Pretty amazing to go back and watch that again after all this time. I'm surprised that we're outlawing driving while texting, but apparently that stuff was just fine. Different times.

John Trader
John Trader

A "kleenex and lotion moment?" Nice visual. I wish I could say that I sympathize with you on the cleanliness of women's bathrooms but us guys deal with visual and olfactory bathroom horror that would make you cringe and squirm like a church lady on the Howard Stern show. One other thing - you run "off-the-couch" half-marathons? That is H-O-T. Just when my opinion of you couldn't get any more lofty you had to go and throw that in. It takes serious guts to run a half marathon in the first place. To do it with little to no training or nutrition is just plain nuts. Hats off on your ability to do that. Have a great weekend!

Rich Mackey
Rich Mackey

Thanks for the shout out - and for seeing my hubby off in style.  As someone who sits here attempting to resurrect a blog (that apparentely people still READ even though I write almost nothing) AND with 42 blog posts in my head that I can't seem to get out. I sympathize.  Hopefully I can find something to jolt a little bit out of my head and get it down.

talktherapybiz
talktherapybiz

Hi Erika! Thanks for the reminder that I find time to not writhe around in my head, but enjoy the simpler pleasures in life. Last night while you were tooling around in the mini, I was hijacked by my 10 y/o's baseball game: Final score 14-0. Yes, "The Bad News Bears/Special Olympics" scored big on errors.

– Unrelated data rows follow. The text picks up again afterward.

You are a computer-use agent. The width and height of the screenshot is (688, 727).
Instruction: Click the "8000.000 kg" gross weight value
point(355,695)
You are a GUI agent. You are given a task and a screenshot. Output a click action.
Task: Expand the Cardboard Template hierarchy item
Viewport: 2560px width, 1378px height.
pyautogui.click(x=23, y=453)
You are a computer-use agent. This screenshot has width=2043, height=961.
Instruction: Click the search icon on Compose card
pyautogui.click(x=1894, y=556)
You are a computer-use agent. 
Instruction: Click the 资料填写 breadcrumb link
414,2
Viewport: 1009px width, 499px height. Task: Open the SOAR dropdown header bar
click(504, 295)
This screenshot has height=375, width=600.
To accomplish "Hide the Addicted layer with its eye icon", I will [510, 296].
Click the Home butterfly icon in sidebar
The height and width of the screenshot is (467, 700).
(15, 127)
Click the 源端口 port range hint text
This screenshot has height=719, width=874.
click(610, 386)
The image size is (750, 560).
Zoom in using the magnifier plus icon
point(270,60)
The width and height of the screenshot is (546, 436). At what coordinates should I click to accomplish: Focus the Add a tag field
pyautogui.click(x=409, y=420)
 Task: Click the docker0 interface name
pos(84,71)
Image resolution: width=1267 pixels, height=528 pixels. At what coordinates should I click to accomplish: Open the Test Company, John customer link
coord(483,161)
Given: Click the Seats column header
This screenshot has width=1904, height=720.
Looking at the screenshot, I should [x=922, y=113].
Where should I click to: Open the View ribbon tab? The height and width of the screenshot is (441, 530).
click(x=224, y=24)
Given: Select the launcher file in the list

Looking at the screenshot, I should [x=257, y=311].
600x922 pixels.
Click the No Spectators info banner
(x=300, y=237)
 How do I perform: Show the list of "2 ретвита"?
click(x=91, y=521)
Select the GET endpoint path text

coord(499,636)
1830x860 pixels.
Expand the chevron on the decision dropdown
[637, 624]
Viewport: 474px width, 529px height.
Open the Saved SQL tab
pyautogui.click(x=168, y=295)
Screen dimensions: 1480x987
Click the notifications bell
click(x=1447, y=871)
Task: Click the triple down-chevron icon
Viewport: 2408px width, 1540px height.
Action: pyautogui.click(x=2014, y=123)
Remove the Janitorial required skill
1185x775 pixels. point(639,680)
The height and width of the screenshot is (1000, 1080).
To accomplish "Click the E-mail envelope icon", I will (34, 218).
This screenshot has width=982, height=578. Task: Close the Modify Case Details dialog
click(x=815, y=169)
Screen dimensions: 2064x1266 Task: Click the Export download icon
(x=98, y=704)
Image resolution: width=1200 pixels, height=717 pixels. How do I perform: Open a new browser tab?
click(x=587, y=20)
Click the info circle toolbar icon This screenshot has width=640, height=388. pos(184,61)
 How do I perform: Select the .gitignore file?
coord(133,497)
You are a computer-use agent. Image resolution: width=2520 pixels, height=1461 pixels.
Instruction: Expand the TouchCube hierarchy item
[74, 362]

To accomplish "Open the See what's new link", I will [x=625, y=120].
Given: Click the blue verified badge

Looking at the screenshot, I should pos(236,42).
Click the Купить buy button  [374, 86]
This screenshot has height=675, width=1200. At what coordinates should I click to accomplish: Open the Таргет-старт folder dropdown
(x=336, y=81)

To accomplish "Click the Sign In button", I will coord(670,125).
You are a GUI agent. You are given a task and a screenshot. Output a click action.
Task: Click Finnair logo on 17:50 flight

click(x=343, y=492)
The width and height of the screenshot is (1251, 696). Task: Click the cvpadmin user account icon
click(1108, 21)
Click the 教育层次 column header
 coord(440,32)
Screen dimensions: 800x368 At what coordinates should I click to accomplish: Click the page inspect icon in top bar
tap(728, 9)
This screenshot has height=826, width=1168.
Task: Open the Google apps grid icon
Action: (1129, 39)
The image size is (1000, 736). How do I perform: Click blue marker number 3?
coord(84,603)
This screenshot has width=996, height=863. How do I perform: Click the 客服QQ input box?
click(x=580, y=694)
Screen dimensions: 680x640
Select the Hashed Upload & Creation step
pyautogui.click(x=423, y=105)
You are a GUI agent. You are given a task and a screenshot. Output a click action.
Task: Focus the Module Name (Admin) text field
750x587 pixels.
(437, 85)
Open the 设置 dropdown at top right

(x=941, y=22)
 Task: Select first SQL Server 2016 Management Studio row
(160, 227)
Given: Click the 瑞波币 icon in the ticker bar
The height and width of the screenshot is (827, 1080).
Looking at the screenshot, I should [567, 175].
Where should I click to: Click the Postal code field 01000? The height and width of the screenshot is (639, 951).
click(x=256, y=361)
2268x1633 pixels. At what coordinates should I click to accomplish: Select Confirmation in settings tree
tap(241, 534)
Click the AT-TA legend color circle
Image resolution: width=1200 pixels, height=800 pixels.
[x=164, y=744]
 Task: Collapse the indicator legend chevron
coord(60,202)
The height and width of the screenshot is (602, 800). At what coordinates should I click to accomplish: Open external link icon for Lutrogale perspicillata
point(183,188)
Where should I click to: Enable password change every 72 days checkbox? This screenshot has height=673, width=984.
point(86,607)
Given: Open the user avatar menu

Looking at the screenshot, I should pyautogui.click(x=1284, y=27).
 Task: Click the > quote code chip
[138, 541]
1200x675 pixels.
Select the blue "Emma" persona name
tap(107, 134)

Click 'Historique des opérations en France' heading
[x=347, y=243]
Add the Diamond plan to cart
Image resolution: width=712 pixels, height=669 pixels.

It was excruciating, and Tawny and David and the Jaguar twins would've helped. In fact--and I have to check my 8os lore, but part of the video was filmed just moments away from the ill-gotten "game." In your honor, I will forever flush twice while using public restrooms.

Organpiper
Organpiper

Swomen are no better aiming than men in public rest rooms. My ex-wife always carried a small mister of Lysol with her. I like the plastic flies in some urinals, drowning the sucker every pee opportunity. Ice cubes are fun too, see how many I can melt. The older I get, the fewer I melt.

Tammy Dohner
Tammy Dohner

I love, love, love it when you rant. Signed, another redhead who also writes / rants.